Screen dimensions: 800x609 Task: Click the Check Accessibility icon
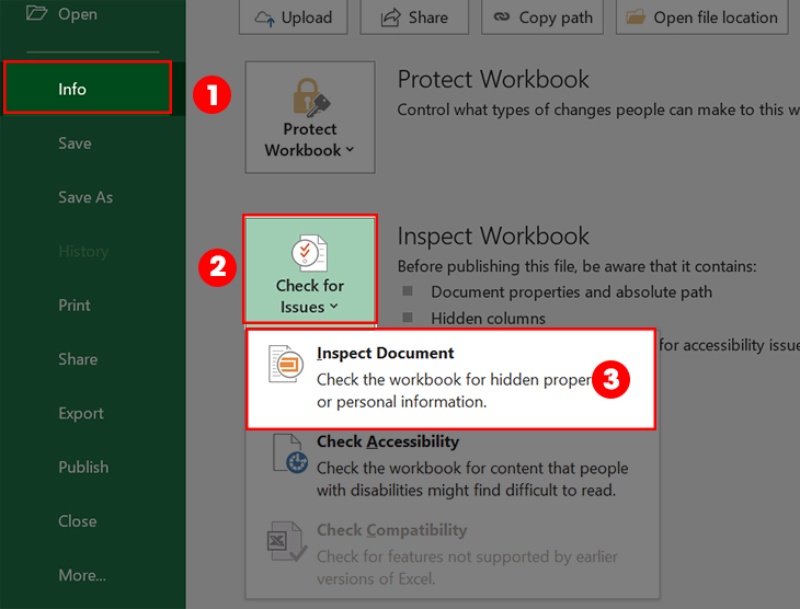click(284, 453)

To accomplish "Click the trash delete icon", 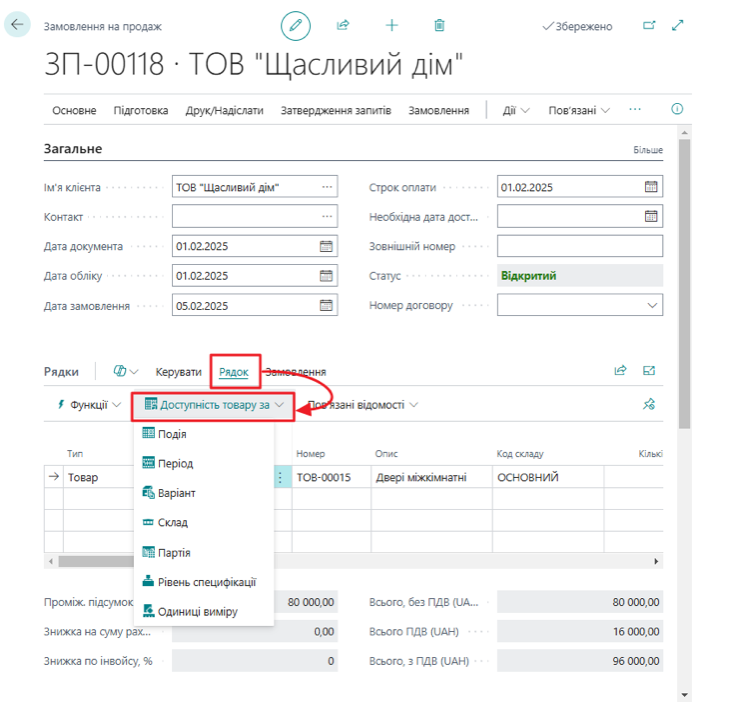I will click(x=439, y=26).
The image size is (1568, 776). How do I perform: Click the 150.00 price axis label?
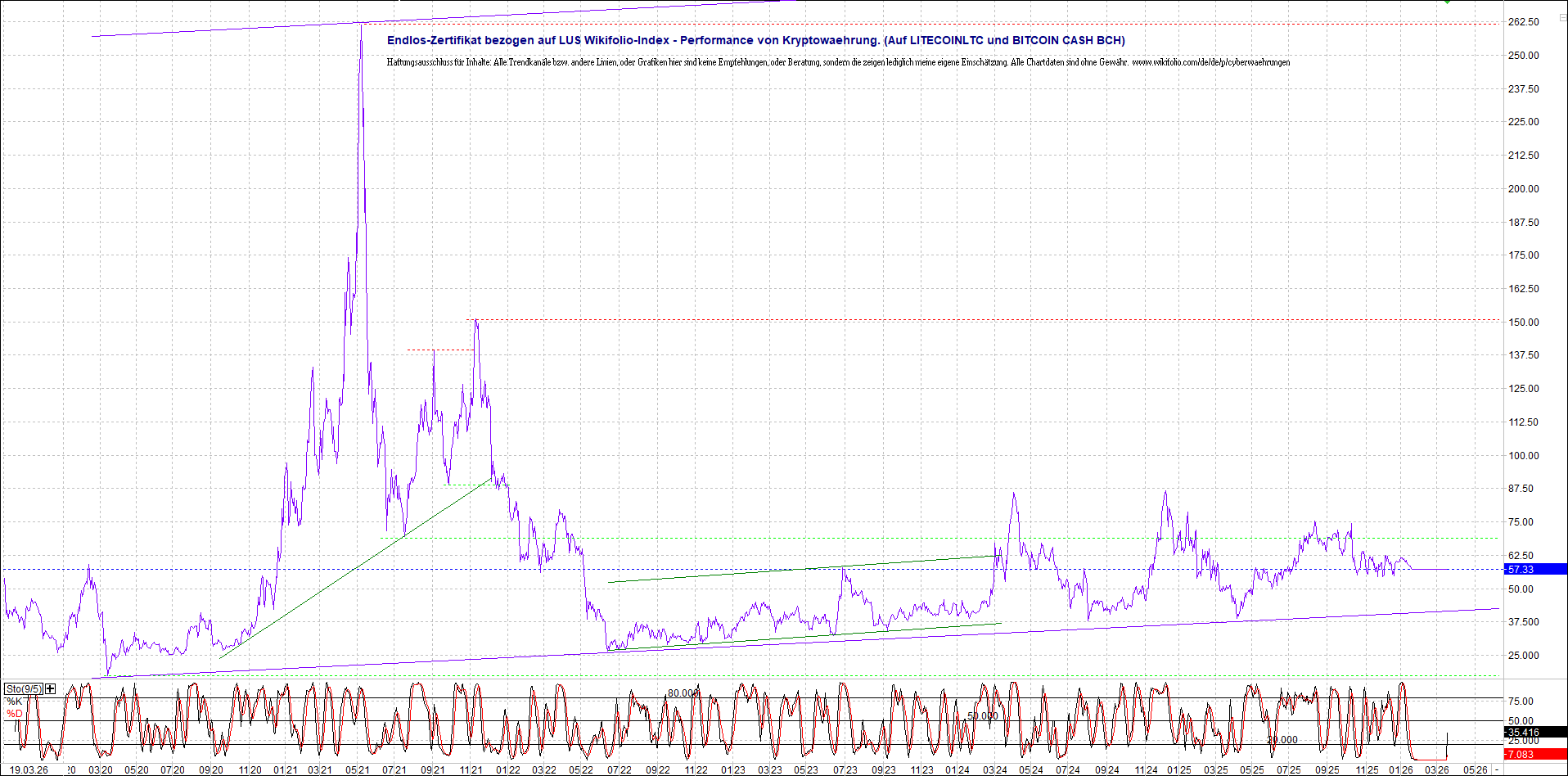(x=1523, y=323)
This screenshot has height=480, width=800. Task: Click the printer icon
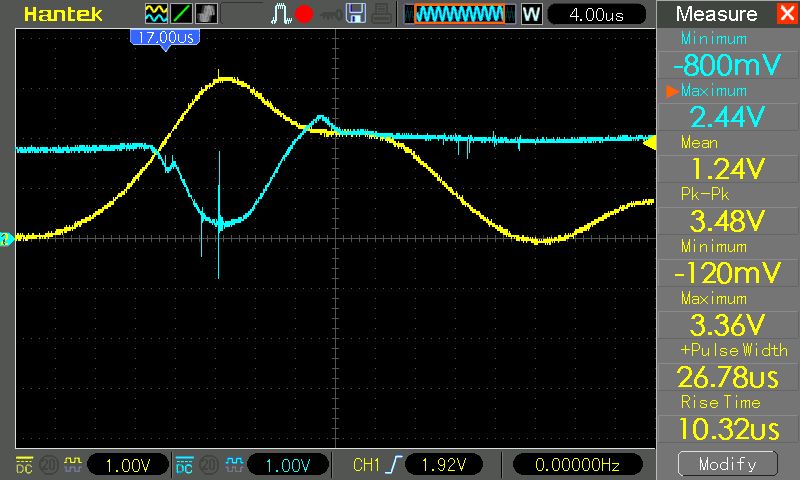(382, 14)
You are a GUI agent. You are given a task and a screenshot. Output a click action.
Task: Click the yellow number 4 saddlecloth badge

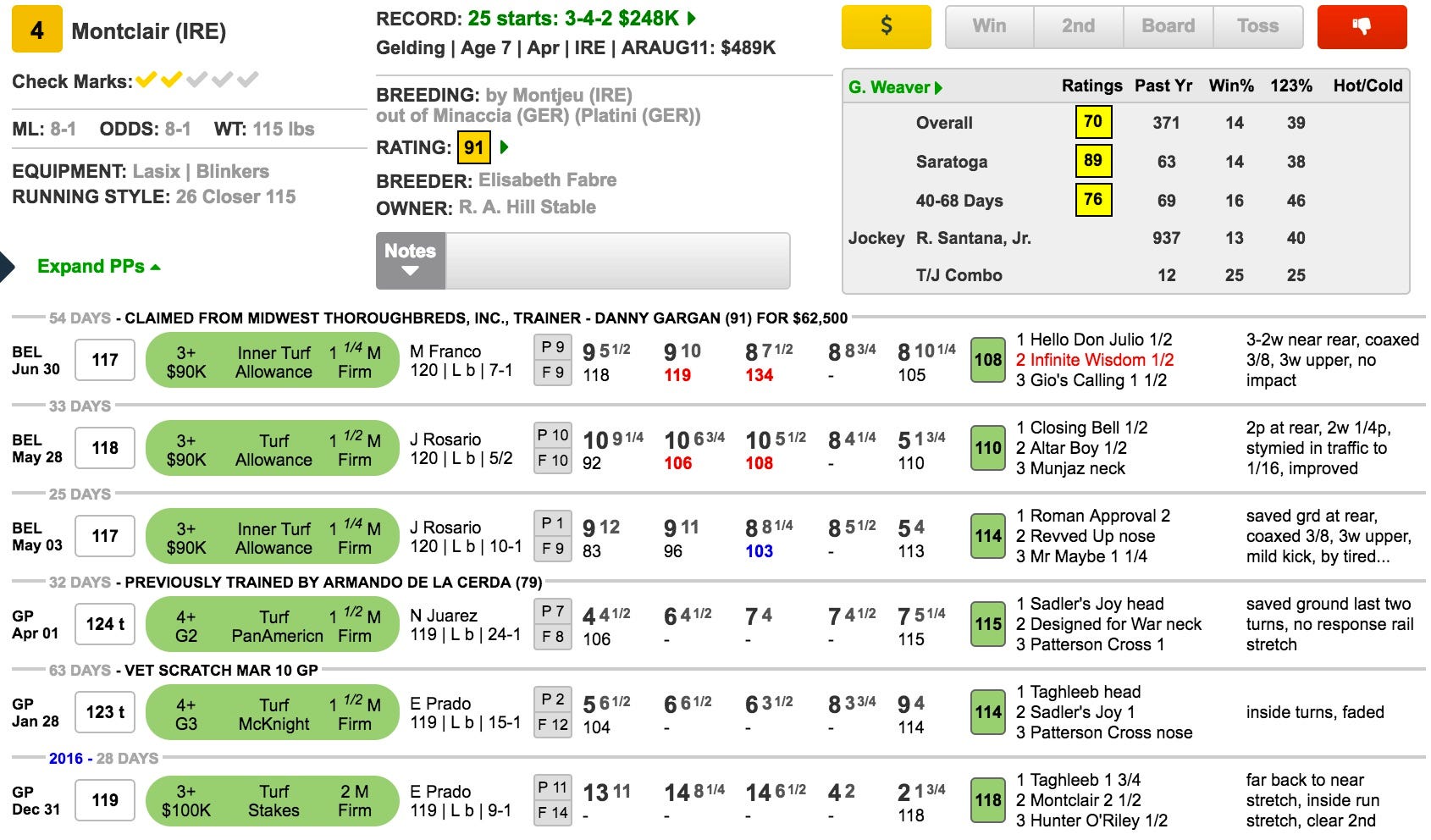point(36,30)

■ ■ ■

Revise the part of the material that opens with the line containing "You are a GUI" and runs through its end, replacing "yellow" with "green" and keeping everything else unchanged. Omit the pictures from your answer.

**FINISHED EXERCISE:**
You are a GUI agent. You are given a task and a screenshot. Output a click action.
Task: Click the green number 4 saddlecloth badge

point(36,30)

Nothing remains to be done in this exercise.